Traditionally, spatial analysis of geographic data might have been performed by physically overlaying sheets of clear acetate, with each sheet depicting one type of information. For example, layers representing population density, soil type, geology, groundwater level, and proximity of the road network might have been overlain to identify areas of suitable land for the location of a waste disposal site. This technique can work well for discrete projects, but is severely limited in scalability to address larger areas! It would also be rather difficult to update the data on each of the sheets and share it with others.
We needed the support of computing to deal with larger study areas, a greater number of factors and the maintenance of up-to-date information, but the information technology of the day simply was not able to deal with the complexities of location and spatial relationships. Geographical Information Systems (GIS) were born out of these needs. For a long time GIS was regarded as rather eccentric, and it existed on the fringes of the IT world. Its role has been to complement more mainstream information technology by providing the facilities to work with the locational aspect of data. This meant providing the capabilities to capture, store, manipulate, analyse, display and share locational data.
Fast forward to today, and GIS has matured significantly to blend with conventional IT. Rather than existing as a set of technologies on the periphery, GIS capabilities are increasingly available within “industry standard” programming languages and databases. International standards bodies have facilitated these improvements. In the data centre, databases such as Oracle and Microsoft SQL Server now inherently understand location (along with those basic words and numbers). This means that the databases know how to store spatial data, how to search for it within SQL queries and how to index it for fast performance.
Increasingly, programming languages, software libraries, frameworks and development tools are having support added for spatial data types so that regular software developers can work directly with geographic information. There is still some catching up to do but it is now safe to say that spatial has gone mainstream.
Going mainstream has meant that there are now many more programmers who can adopt the technology and bake it into their applications. A great example of this can be found on smart phones where the likelihood is that most of the applications are “location aware”. They use their knowledge of your current location — supplied either by the network you are using, or the GPS (Global Positioning System) device in your phone — to present information that is more relevant to you. This does not mean that they will all present a map. Google search, for example, will present results that consider your location such as local hairdressers or cinemas.
For a company that made its debut with the simplest web page on the planet — a single box in the middle of a white screen — Google has had an inordinate impact on the GIS world. More than any other company, Google has made geography available to the masses in ways that are relevant, accessible and free. No one within the industry saw that coming. Google has not just demonstrated the value of location in making information relevant, it has also set the standard for web mapping application responsiveness.
Information consumers from the kitchen table to the board room now have an expectation that information will be presented to them visually and that interaction with online maps will be fast.

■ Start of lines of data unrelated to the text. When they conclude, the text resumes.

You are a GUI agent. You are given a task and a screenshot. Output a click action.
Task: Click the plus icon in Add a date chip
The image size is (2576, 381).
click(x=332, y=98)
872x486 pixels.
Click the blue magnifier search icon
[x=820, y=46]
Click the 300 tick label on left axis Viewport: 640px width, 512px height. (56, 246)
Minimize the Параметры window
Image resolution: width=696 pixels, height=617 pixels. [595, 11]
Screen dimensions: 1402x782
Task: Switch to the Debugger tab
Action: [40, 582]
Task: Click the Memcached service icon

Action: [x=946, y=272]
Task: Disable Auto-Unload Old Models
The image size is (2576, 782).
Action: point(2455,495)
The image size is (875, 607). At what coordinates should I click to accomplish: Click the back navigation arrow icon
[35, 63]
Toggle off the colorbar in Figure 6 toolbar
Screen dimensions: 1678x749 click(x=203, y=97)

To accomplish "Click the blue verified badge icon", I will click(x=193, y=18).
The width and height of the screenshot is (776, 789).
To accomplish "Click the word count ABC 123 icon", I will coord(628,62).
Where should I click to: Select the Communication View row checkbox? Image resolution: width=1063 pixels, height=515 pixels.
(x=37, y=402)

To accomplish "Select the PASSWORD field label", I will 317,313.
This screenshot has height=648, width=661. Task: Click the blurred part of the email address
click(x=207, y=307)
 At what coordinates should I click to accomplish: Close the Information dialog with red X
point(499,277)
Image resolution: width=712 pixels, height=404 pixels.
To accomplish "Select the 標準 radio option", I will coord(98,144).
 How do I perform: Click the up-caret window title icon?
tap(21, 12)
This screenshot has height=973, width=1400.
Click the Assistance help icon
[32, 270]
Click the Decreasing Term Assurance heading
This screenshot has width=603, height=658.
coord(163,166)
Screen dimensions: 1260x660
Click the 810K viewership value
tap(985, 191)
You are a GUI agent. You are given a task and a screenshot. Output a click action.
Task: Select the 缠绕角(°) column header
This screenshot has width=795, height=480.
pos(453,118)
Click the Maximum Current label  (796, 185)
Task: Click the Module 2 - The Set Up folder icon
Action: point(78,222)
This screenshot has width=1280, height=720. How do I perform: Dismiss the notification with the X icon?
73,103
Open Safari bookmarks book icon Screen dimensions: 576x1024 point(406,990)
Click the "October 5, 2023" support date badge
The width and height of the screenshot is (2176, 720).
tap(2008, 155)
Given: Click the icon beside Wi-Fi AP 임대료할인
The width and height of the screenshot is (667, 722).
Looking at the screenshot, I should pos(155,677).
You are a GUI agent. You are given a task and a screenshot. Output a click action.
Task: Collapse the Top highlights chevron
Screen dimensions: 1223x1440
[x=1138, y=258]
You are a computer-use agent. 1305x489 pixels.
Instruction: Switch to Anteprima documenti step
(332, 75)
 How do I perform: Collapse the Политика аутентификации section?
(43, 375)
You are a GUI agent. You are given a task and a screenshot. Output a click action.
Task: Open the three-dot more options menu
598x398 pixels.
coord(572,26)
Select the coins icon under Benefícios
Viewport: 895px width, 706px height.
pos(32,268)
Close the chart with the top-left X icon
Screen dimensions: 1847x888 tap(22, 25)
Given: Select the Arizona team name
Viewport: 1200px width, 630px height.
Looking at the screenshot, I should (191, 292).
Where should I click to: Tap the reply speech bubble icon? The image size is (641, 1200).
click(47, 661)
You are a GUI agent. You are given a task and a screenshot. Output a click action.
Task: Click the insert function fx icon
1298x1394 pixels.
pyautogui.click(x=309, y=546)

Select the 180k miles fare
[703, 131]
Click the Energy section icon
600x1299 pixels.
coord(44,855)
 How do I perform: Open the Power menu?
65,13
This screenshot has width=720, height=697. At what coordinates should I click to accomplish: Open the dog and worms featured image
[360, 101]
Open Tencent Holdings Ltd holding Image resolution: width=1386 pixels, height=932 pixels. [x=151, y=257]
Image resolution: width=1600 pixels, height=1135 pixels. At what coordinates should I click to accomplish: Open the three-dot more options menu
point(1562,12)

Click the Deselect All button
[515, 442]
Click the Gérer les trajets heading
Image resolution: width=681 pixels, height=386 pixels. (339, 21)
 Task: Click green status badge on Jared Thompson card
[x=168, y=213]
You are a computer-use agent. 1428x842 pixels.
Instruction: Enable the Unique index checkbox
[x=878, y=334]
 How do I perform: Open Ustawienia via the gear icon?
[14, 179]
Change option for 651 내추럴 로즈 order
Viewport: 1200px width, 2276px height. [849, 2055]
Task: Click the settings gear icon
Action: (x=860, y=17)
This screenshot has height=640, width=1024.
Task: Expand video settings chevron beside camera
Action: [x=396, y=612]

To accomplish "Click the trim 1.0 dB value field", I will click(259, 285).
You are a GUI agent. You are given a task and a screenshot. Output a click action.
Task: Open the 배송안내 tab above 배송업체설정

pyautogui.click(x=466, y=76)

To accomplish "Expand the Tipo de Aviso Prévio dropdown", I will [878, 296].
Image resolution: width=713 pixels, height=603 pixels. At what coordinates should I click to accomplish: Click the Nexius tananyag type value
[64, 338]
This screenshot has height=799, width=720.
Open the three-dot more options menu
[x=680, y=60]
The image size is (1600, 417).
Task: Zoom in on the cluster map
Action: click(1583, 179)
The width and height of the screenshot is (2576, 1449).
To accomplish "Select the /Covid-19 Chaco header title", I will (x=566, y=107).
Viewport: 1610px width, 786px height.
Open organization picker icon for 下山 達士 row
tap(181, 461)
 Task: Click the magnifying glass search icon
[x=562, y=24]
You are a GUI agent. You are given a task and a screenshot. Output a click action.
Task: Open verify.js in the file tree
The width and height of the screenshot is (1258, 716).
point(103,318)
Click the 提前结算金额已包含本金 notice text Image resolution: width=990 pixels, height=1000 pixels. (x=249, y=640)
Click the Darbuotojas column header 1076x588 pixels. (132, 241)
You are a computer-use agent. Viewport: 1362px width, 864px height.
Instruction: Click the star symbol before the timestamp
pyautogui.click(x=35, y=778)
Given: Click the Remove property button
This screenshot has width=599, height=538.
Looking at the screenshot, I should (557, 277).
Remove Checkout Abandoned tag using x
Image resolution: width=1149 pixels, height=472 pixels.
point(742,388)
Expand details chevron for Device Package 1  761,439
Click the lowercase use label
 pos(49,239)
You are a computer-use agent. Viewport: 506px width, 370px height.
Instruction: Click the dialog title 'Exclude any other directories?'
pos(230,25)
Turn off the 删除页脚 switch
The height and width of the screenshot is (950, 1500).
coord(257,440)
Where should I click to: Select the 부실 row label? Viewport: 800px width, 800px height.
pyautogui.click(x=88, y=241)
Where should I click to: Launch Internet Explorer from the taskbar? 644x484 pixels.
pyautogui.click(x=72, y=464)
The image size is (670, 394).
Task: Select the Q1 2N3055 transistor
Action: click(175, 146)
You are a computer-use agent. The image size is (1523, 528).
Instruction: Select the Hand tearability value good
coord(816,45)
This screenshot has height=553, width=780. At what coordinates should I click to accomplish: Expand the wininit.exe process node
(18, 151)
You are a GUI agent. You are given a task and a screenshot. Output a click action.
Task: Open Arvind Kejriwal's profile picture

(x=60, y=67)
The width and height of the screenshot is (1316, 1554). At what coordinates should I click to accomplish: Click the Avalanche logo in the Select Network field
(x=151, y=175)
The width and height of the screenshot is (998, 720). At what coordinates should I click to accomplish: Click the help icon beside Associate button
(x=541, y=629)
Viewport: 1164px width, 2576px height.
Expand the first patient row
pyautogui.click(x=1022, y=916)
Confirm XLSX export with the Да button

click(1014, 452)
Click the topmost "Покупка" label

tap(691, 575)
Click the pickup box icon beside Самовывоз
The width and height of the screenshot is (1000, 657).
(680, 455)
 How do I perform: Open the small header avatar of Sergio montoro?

Enabling the value of nature
The capability of GIS to bring diverse sets of information together was fundamental in enabling the development of the Government’s recent White Paper on the environment, The Natural Choice: Securing the Value of Nature (Department for Environment, Food and Rural Affairs, 2011).
Geographic information and technology will be vital in meeting the Government’s goal, that “this should be the first generation to leave the natural environment of England in a better state than it inherited”.
In working towards this goal, the paper establishes missions for two time horizons. “Our 2020 mission is to halt overall biodiversity loss, support healthy, well-functioning ecosystems and establish coherent ecological networks, with more and better places for nature for the benefit of wildlife and people.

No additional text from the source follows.